For the past 20 years, Flora Posteraro has been a local news icon in Harrisburg, where she has anchored both the noon and 5 p.m. newscasts for abc27.
But earlier this month, the former 6ABC reporter and weekend anchor roiled Pennsylvania’s media community when she suddenly announced on Facebook that she was no longer employed at the station, where she had worked since 1997.
At the time, Posteraro didn’t explain the reason behind her mysterious departure, beyond making it clear the move wasn’t her decision. But she offered hints in the message, referring to the current environment as “a powerful moment for women to demand equality, fairness, and professionalism in the workplace.”
Despite support from viewers and some former colleagues, Posteraro has mostly stayed silent since leaving the station. But a complaint she filed with the Pennsylvania Human Relations Commision reveals Posteraro’s version of the events that led to her abrupt departure.
According to Posteraro, she was reassigned to the evening and weekend shift after having signed on to an internal complaint about her boss, abc27’s station manager Robert Bee. Among the allegations made in the complaint against Bee, who started at abc27 in January 2017 after Nexstar Media Group Inc. acquired the station, was that he referred to one of the network’s female anchors as a “fat pig” and used profanity to describe another.
The complaint further alleges that Bee gave preferential treatment to the station’s male anchors while installing a restrictive dress code for female anchors, including banning sleeveless dresses due to the “flabby arms” of his network’s hosts. He is also alleged to have referred to female anchors who defied his dress code as “street walkers.”
Posteraro was dismissed on March 12, 10 days before she field the Human Relations Commission complaint.
Bee, who previously worked at television stations in Wilkes Barre, Pittsburgh and Lancaster, did not respond to multiple requests for comment. Nexstar did not return a call for comment.
The company “communicated to me that they will deny all the allegations and vigorously defend the suit,” said Charles Curley, Posteraro’s attorney.
On Thursday, Capital BlueCross announced it was pulling all advertising from the station following Posteraro’s ouster.

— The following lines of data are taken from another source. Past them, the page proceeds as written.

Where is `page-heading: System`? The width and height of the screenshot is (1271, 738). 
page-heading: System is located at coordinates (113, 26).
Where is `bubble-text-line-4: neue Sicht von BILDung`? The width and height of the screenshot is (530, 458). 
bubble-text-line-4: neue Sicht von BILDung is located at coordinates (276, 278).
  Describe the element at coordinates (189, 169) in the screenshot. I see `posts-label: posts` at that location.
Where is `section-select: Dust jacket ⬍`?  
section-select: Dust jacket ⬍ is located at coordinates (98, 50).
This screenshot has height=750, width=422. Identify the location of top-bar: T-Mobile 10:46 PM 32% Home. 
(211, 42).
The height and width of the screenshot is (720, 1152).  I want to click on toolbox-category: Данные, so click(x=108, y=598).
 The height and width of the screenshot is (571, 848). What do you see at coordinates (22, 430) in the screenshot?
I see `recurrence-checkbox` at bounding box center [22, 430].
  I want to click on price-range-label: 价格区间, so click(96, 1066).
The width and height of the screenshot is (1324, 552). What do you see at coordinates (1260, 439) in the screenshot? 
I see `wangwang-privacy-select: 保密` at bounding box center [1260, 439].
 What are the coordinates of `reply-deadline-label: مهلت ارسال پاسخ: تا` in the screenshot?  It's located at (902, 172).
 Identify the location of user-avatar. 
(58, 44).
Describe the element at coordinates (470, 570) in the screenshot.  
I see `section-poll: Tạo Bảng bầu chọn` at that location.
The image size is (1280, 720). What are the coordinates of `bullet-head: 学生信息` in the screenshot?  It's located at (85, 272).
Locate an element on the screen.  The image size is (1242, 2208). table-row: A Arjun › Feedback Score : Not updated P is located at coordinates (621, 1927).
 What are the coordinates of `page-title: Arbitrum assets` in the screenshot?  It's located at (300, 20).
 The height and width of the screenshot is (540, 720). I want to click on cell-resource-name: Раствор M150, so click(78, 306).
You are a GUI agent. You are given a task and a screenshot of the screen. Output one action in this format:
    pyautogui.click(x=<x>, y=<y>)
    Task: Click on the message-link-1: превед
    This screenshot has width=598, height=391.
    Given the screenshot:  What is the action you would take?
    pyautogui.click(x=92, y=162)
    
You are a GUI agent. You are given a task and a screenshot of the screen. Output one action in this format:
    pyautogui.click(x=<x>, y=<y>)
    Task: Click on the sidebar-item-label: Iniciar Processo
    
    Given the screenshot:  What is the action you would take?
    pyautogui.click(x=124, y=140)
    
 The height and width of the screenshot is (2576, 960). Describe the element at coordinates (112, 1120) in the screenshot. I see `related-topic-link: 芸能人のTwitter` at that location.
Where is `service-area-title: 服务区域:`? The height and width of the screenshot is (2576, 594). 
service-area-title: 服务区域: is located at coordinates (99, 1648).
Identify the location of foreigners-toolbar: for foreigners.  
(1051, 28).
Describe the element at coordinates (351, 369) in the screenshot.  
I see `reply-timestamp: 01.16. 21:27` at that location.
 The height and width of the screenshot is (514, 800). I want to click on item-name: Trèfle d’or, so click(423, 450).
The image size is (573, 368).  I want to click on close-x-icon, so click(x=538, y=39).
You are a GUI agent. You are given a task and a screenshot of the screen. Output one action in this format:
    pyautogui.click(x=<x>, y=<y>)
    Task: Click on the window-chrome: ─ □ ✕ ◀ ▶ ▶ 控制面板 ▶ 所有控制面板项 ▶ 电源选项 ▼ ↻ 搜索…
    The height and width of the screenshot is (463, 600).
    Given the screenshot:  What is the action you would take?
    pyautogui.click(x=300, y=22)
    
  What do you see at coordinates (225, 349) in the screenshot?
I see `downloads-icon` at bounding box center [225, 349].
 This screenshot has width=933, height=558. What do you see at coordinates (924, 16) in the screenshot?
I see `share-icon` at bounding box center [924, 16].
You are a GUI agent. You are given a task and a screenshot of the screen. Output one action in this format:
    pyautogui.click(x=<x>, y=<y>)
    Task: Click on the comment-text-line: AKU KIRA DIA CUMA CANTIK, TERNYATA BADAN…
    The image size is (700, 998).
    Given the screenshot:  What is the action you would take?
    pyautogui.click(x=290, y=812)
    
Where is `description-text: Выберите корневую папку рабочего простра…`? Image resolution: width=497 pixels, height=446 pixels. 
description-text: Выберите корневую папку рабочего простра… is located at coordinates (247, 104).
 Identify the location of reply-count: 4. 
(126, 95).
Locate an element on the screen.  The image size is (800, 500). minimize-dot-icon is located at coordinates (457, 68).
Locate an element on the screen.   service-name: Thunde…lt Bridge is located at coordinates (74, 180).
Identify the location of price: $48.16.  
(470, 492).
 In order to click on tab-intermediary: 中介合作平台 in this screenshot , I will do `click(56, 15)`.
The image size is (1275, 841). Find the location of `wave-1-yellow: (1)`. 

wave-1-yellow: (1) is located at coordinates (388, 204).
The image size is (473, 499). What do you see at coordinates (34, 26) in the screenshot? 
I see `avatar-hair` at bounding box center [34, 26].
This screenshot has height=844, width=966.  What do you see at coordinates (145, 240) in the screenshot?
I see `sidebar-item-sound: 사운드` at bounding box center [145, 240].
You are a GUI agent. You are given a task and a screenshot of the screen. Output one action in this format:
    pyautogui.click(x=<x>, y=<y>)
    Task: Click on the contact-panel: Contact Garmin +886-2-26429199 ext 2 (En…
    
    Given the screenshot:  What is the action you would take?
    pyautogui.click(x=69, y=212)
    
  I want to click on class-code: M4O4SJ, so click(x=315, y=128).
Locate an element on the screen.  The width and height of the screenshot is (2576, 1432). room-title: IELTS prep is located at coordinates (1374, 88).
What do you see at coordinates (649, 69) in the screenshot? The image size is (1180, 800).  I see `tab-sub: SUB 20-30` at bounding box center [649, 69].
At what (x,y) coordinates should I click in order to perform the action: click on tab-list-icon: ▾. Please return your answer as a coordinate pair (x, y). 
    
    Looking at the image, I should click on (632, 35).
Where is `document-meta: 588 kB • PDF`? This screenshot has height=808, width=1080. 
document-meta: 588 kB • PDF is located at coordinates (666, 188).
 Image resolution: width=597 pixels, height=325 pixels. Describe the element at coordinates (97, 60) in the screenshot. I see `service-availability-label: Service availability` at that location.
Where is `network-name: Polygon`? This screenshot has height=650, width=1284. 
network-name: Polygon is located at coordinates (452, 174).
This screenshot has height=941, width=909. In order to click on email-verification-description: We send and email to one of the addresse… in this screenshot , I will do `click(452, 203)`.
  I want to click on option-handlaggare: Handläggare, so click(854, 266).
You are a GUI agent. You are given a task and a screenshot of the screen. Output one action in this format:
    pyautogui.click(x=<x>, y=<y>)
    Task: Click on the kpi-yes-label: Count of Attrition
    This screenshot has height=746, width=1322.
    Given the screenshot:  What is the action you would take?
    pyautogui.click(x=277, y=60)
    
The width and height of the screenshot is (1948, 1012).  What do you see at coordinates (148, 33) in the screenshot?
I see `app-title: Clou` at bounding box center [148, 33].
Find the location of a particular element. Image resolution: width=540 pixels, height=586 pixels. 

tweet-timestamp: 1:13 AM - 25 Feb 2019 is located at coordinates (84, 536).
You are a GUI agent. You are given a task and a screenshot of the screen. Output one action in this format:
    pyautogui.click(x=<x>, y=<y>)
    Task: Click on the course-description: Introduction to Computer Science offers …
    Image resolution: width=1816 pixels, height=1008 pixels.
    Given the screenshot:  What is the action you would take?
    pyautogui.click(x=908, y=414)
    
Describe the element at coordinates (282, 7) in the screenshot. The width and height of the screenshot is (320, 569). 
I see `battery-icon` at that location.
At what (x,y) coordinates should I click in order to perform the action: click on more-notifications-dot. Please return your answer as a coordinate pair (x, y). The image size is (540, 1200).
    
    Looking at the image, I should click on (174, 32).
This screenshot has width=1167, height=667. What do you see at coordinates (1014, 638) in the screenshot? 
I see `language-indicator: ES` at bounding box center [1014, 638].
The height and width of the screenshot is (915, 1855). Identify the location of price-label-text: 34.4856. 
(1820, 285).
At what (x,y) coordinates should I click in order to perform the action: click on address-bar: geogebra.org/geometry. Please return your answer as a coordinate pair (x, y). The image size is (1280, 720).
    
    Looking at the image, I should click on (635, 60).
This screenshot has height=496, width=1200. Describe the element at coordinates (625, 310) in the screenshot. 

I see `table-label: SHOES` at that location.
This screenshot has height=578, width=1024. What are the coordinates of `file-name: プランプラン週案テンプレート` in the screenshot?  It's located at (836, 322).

“We decided to suspend advertising with abc27 until the public complaint against the station’s general manager is appropriately resolved,” Capital BlueCross said in a statement. “We take the matter of due process seriously and have not made any judgments as to fault in this matter. But we also take allegations of sexual harassment or retaliation in the workplace very seriously, leading us to this decision.
According to Curley, the next step is for an investigator assigned by the state to look into Posteraro’s claims and determine whether there was probable cause to sue. Once a ruling has been made, Posteraro could then take Bee and Nexstar to court.
On March 23, a day after Posteraro filed her Human Relations Commission complaint, corporate representatives from Nexstar held a staff meeting at the station. According to a source at the station who was present at the meeting, the executives denied that Posteraro had been fired and told employees the company planned to defend the “false accusations” against Bee.
FTV Live’s Scott Jones was the first to report on the meeting.
Employees at the meeting were also reminded they were not authorized to speak to the press. Several current employees of the station took to social media after Posteraro’s ouster to support her.
Bee isn’t the only Nexstar manager to be accused of discriminatory behavior. Craig Marrs, the vice president and general manager at Fox 44 and ABC 22 in Burlington, Vt., is being sued by Catherine Iraheta, a former employee who claims that rampant sexual harassment forced her to leave her job as a sales executive.
Nexstar, which is headquartered in Irving, Texas, owns 170 television stations across the country, most of which are affiliates of ABC, NBC, CBS and FOX. All told, Nexstar reaches 100 television markets. In addition to Harrisburg, the company owns Pennsylvania stations in Altoona, Erie and Wilkes-Barre.